John le dice al director de vuelo: “Prueba SCE a AUX”. La mayoría de los presentes no sabe de qué habla. El propio director le repregunta, y John le repite “Prueba SCE a AUX”. El director, Carr, lo transmite a la tripulación: “Apolo 12, Houston. Prueba SCE to AUX. Cambio”. Entre luces de advertencia encendidas en cabina, Conrad trata de interpretar las palabras que les llegan desde el control de misión… y un flashazo mental lleva a Alan Bean a la misma prueba a la que ha viajado Aaron hace unos instantes. Entre las virtudes de Alan está la buena memoria, y es gracias a ella que entiende a la perfección la orden transmitida.

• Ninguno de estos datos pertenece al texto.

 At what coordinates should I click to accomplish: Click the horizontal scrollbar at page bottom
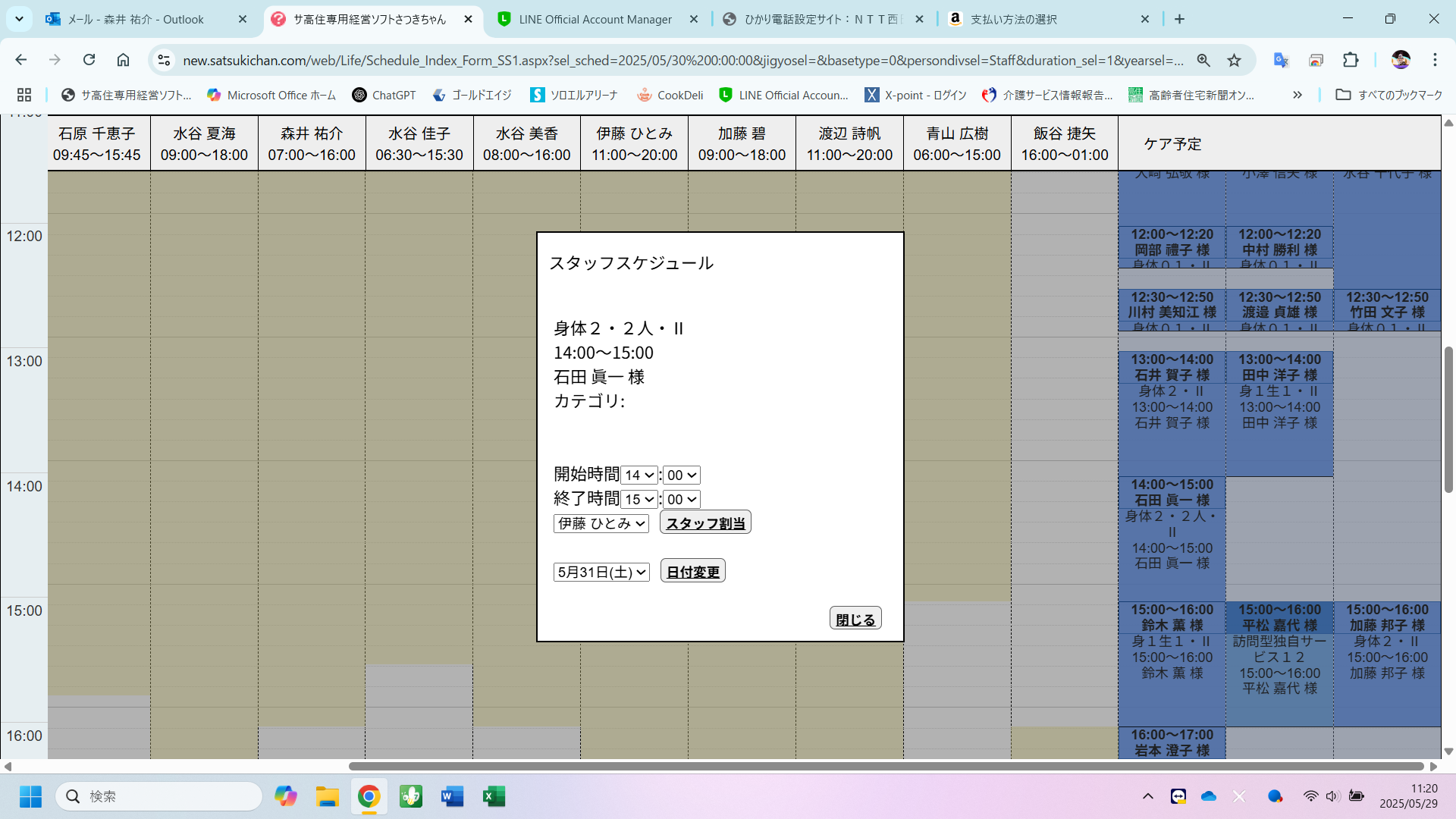click(886, 766)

Desde su asiento puede ver frente a él la zona del panel a la que se refiere John.

Este post está redactado con motivo de la efemérides del fallecimiento del piloto del módulo lunar de aquella misión. Alan Bean era un astronauta diferente, dentro de lo diferentes que eran entre sí todos los miembros de las misiones Apolo. De la misma forma que era capaz de recordar el fallo de la telemetría en los sistemas eléctricos del cohete, tenía pensado gastar una broma a los científicos del mundo entero sacando una foto con temporizador de él y Conrad durante una de las actividades extravehiculares (EVA), pero no fue capaz de encontrar el botón hasta que ya era demasiado tarde para hacerlo… o apuntar con su flamante cámara a color a la Luna y dejarla inhabilitada al apuntar sin querer al sol.

Era un tipo con aptitudes distintas que quiso —y supo— explotar cuando volvió de aquella aventura y se retiró de la NASA en 1981. Desarrolló su faceta artística dejando toda una colección de cuadros con motivos espaciales de su viaje y los de otros, leyendo en primera persona lo que vio allí, y jugando a interpretarlo desde las licencias que le daba el punto de vista artístico, en lugar de la cuadrícula científica en la que la superficie lunar (que pisó como 4º ser humano) es gris. Él le dio color a la Luna, usando incluso en sus pinturas algo de regolito lunar, utilizando el martillo con el que clavaron la bandera allí o una de las botas que llevó en aquel viaje. La realidad de poder verlo con otros ojos. Los mismos que le hicieron mirar atrás, a sus orígenes, homenajeando a sus ancestros escoceses del clan MacBean, del que se tienen registros desde el siglo XIV. Alan reconocer haber llevado a la Luna un pedazo de tartán de su clan, que a la vuelta repartió entre los propios miembros y la capilla que hay en Escocia en honor a ellos, disipando las dudas de algunos que aseguraban que había dejado allí un pedazo. Ahí es nada.